I step back, letting him in, and it suddenly feels too warm in my apartment; everything seems too small. I look everywhere but at his face, because I know if I look at him and get the sense that things between us really aren’t okay, I’m not going to be able to keep myself together for the conversation we need to have.

It’s so weird. He follows me into the kitchen, we make up plates of food, and then we sit on the floor in the living room, on opposite sides of the coffee table, facing each other. The silence feels like a huge bubble around me. For the past week, Ethan has practically lived here. Now it feels like we’re strangers all over again.
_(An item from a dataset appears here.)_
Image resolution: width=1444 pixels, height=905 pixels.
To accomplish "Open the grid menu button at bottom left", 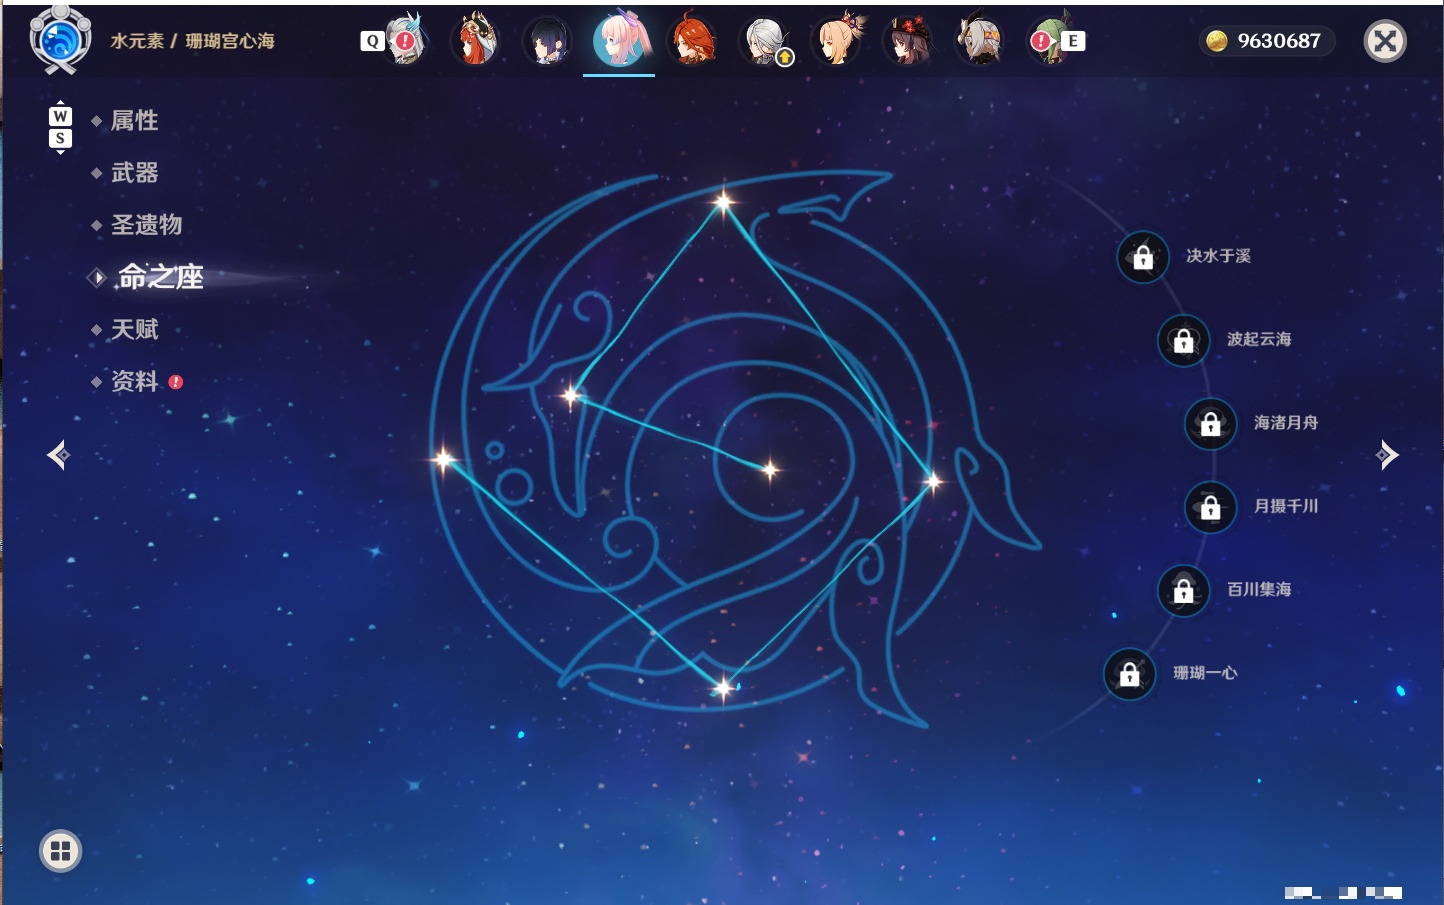I will [x=60, y=851].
He pokes at his rice. “You’ve barely looked at me since I got here.”

The response to this dries up in my throat: Because you kissed my cheek when you walked in. You didn’t pull me against you, or get lost in a long kiss with me. I feel like I barely had you, and now you’re already gone.

So instead of answering aloud, I look up at him for the first time and try to smile. He registers the failed effort, and it clearly makes him sad. An ache builds and expands in my throat until I’m honestly not sure I’ll be able to get words around it. I hate this somber dynamic more than I hate the fact that we’re fighting.

“This is so weird,” I say. “It would be so much easier to be snarky with each other.”

He nods, poking at his food. “I don’t have the energy to be snarky.”

“Me either.” I really just want to crawl across the floor and into his lap and have him tease me about my bra being too small or how I couldn’t stay away from him long enough to finish my dinner, but it’s like Dane and his fratty face are just parked here in between us, keeping us from being normal.

“I talked to Dane last night,” he says right then, adding, “late. I went over there late.”

Ami didn’t mention this. Did she even know that Ethan stopped by last night?

“And?” I say quietly. I have no appetite and basically just push a piece of beef around the plate.